- [Exercise objective] Copy the lines below, please, starting with the one that contains "Click the 搬入・搬出費 row label" and ending with the last. Pictures stay out.

- [Task data]
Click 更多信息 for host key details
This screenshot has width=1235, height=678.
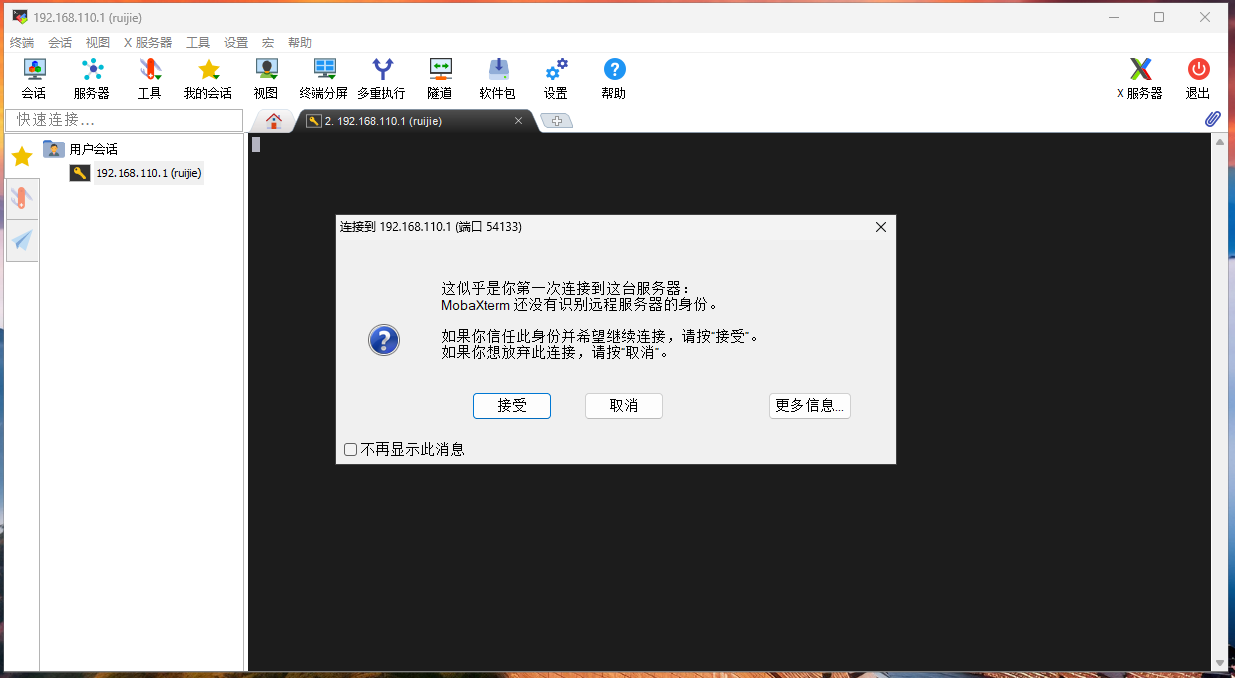[x=809, y=406]
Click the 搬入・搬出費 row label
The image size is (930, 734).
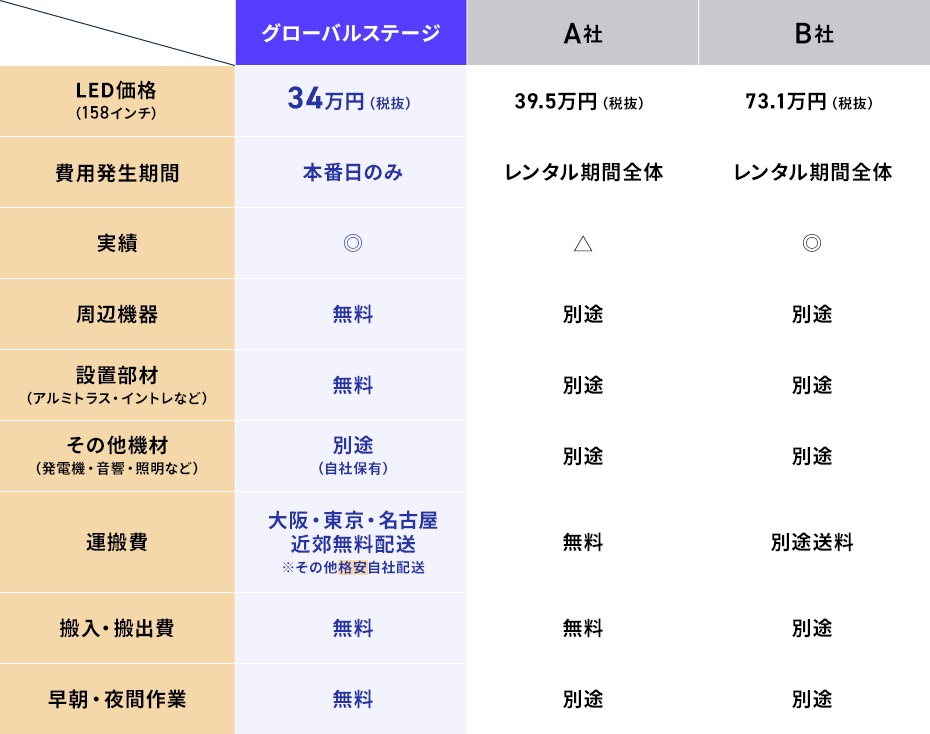[x=117, y=628]
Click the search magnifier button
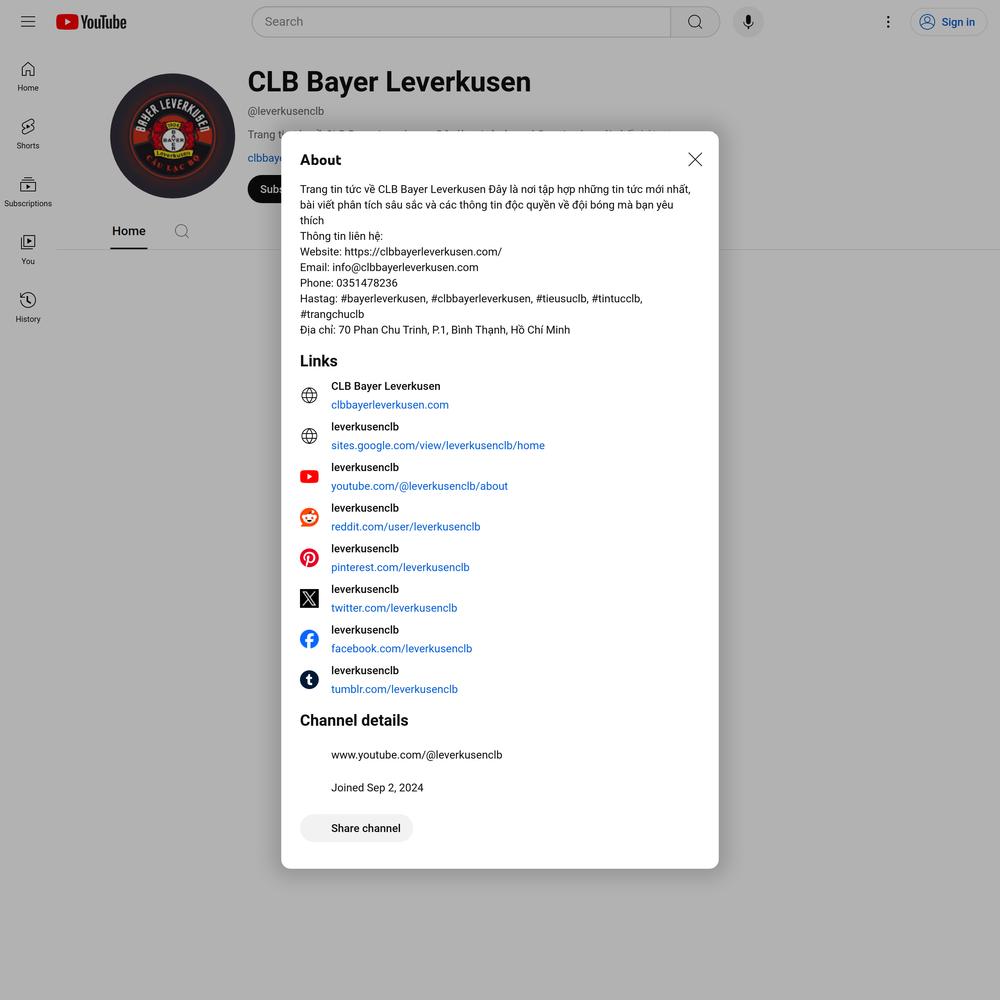Screen dimensions: 1000x1000 click(x=695, y=22)
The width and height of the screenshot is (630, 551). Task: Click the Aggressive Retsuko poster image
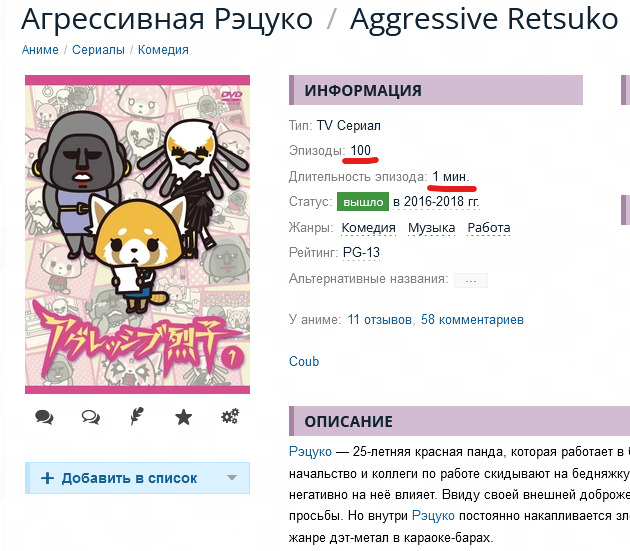pos(137,234)
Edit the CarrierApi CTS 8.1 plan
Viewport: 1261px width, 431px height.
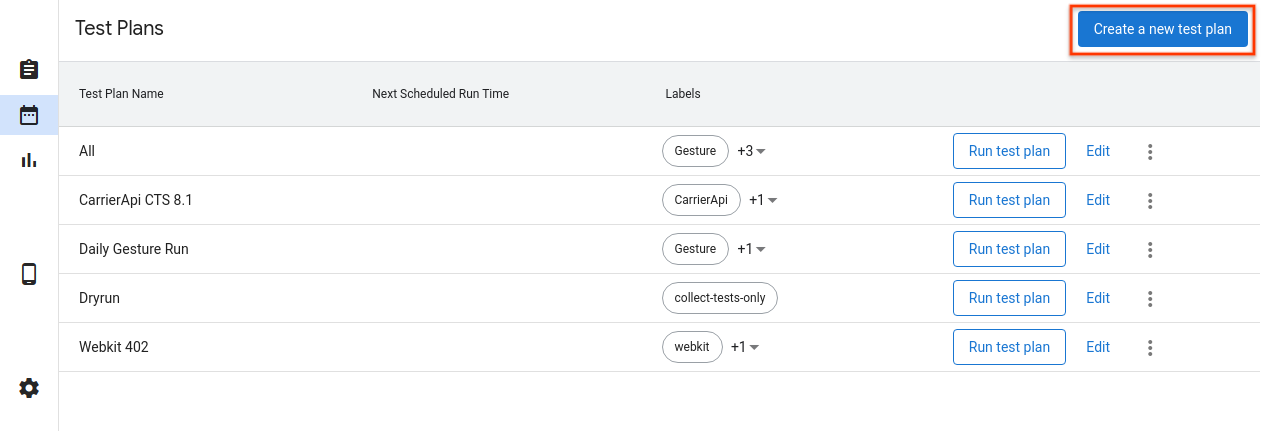tap(1098, 200)
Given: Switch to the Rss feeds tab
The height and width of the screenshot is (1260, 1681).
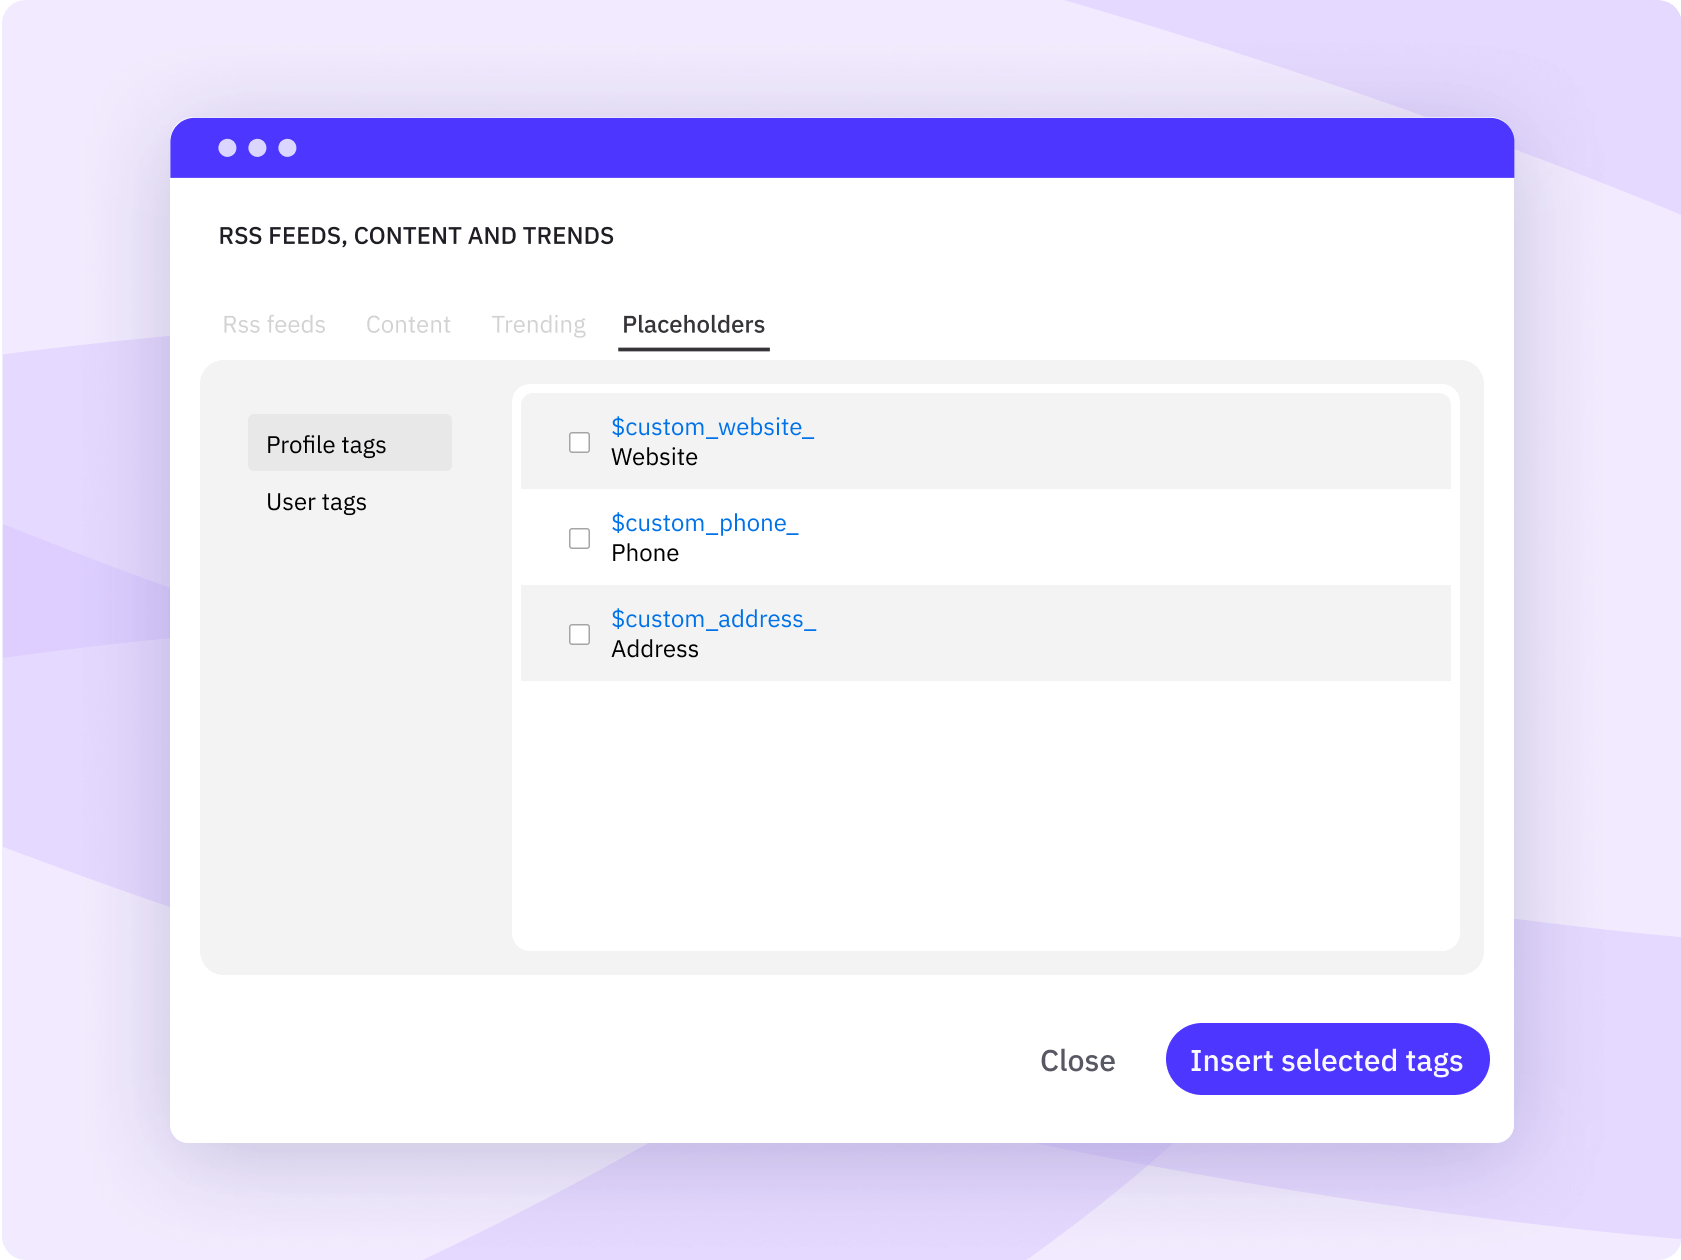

- [Finished task]
Click the 搬入・搬出費 row label
The image size is (930, 734).
[x=117, y=628]
Click the search magnifier button
Screen dimensions: 1000x1000 click(x=695, y=22)
The width and height of the screenshot is (630, 551). Task: Click the Aggressive Retsuko poster image
pos(137,234)
Edit the CarrierApi CTS 8.1 plan
Viewport: 1261px width, 431px height.
tap(1098, 200)
Given: Switch to the Rss feeds tab
The height and width of the screenshot is (1260, 1681).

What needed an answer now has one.